The CutoutsCombiner class allows the user to take one or more Astrocut cutout FITS files (as from fits_cut) with a shared WCS object, and combine them into a single cutout. This means that you should request the same cutout size in all of the images you want to combine.

The default setting combines the images with a mean combiner, such that every combined pixel is the mean of all pixels that have data at that point. This mean combiner is made with the build_default_combine_function, which takes the input image HDUs and allows the user to specify a null data value (default is NaN).

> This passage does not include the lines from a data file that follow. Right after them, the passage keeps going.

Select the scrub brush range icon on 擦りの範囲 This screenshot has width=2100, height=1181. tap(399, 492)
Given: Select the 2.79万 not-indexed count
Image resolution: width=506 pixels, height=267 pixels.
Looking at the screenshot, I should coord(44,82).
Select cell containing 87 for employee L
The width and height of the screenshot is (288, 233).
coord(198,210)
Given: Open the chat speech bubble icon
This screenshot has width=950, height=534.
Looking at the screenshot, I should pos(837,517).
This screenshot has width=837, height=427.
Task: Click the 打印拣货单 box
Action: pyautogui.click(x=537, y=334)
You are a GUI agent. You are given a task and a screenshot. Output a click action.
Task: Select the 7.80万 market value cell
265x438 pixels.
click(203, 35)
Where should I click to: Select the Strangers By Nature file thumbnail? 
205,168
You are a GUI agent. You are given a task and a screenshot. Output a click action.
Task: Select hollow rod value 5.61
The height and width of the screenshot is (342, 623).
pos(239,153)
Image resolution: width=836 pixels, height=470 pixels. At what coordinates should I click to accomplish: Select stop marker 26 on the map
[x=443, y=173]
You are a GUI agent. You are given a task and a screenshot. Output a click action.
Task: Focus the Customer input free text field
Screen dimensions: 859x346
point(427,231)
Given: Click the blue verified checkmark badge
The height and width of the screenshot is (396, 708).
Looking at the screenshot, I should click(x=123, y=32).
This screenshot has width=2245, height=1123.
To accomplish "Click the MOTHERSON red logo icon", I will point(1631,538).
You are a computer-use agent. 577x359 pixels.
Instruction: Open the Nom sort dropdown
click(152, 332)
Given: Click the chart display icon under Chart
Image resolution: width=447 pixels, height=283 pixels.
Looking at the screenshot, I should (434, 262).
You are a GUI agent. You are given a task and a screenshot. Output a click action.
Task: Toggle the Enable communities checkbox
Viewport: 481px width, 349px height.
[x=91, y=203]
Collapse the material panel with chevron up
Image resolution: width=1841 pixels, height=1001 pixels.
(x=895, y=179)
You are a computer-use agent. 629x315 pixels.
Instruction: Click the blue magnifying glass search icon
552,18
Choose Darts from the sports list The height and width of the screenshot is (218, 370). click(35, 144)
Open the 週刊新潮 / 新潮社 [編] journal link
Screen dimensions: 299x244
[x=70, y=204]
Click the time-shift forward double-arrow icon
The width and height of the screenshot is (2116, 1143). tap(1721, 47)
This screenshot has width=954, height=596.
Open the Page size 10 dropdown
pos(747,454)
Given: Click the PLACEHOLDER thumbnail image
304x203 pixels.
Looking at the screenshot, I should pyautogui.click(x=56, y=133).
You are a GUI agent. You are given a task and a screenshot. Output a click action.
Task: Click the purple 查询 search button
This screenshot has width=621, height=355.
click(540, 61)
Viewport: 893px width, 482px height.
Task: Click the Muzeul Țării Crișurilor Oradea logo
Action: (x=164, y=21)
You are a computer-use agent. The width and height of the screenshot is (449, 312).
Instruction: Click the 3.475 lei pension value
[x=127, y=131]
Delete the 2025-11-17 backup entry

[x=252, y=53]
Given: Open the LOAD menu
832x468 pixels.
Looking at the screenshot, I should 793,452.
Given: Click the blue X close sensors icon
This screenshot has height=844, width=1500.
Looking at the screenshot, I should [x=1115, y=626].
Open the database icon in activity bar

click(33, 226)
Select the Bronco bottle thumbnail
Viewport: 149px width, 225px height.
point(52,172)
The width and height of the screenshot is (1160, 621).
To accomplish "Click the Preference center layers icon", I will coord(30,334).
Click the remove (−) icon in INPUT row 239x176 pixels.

Users can write a custom combiner function, either by directly setting the combine_images function, or by writing a custom combiner function builder and passing it to the build_img_combiner function. The main reason to write a function builder is that the combine_images function must work only on the images being combined; any usage of header keywords, for example, must be set in that function. See the build_default_combine_function for an example of how this works.

>>> import astrocut

>>> from astropy.coordinates import SkyCoord

>>> fle_1 = 'hst_skycell-p2381x05y09_wfc3_uvis_f275w-all-all_drc.fits'
>>> fle_2 = 'hst_skycell-p2381x06y09_wfc3_uvis_f275w-all-all_drc.fits'

>>> center_coord = SkyCoord("211.27128477 53.66062066", unit='deg')
>>> size = [30,50]

>>> cutout_1 = astrocut.fits_cut(fle_1, center_coord, size, extension='all',
...                     cutout_prefix="cutout_p2381x05y09", verbose=False)  
>>> cutout_2 = astrocut.fits_cut(fle_2, center_coord, size, extension='all',
...                     cutout_prefix="cutout_p2381x06y09", verbose=False)  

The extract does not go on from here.